ANN ARBOR, Mich. — Despite enduring more invasive tests and medical procedures, patients who were treated aggressively for early stage bladder cancer had no better survival than patients who were treated less aggressively. Further, the aggressively treated patients were more likely to undergo major surgery to have their bladder removed, according to a new study from researchers at the University of Michigan Comprehensive Cancer Center.
Because bladder cancer is often treated as a chronic disease requiring lifelong surveillance, it is among the most expensive cancers to treat in the United States. Urologists vary widely in how they approach early stage, or non-muscle-invasive, bladder cancer.
In this study, researchers gathered data from the Surveillance, Epidemiology and End Results Medicare database. They looked at 940 doctors who provided care to 20,713 early stage bladder cancer patients. Each doctor included in the study had treated at least 10 patients for bladder cancer.
Results of the study appear in the April 15 issue of the Journal of the National Cancer Institute.
The study found that average per-patient treatment expenditures ranged from $2,830 for doctors in the low-intensity treatment category to $7,131 for doctors in the high-intensity category. At the same time, survival rates across all intensity categories were similar.

RECORDED DATA:

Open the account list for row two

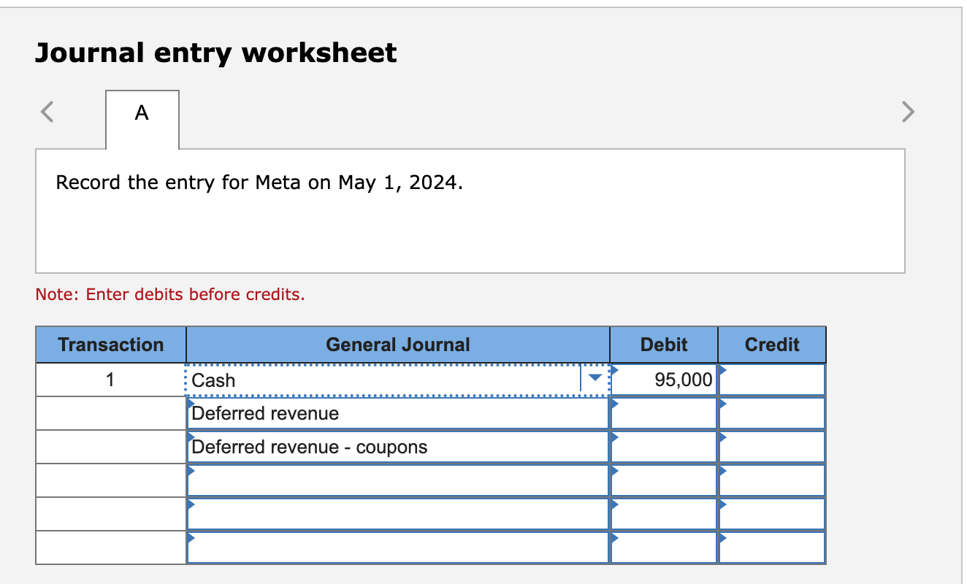pos(398,413)
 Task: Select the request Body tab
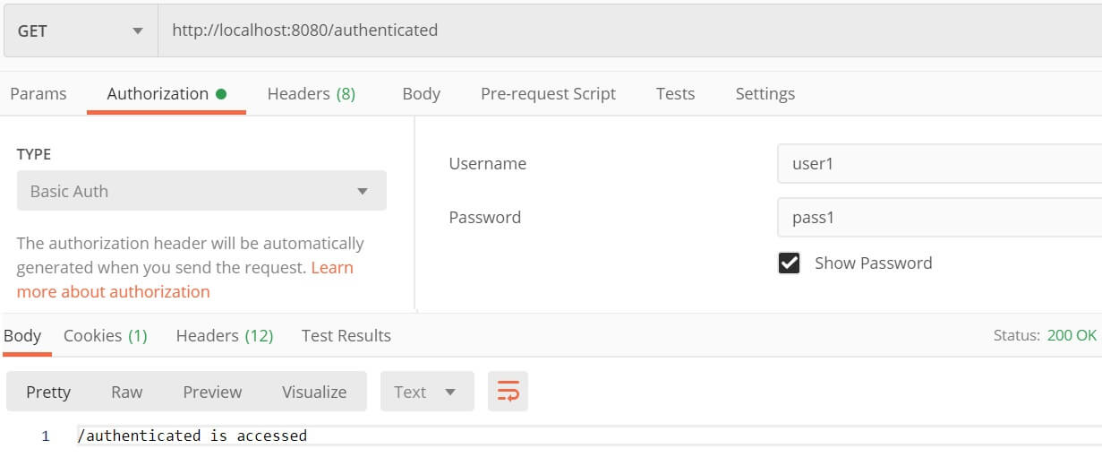421,93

ACTIVITY A:
According to the bladder cancer article, how many doctors did the researchers look at?
ACTIVITY B:
Duplicate the passage of the bladder cancer article starting with "The study found" and going on through "categories were similar.".

WORKED SOLUTION A:
940 doctors

WORKED SOLUTION B:
The study found that average per-patient treatment expenditures ranged from $2,830 for doctors in the low-intensity treatment category to $7,131 for doctors in the high-intensity category. At the same time, survival rates across all intensity categories were similar.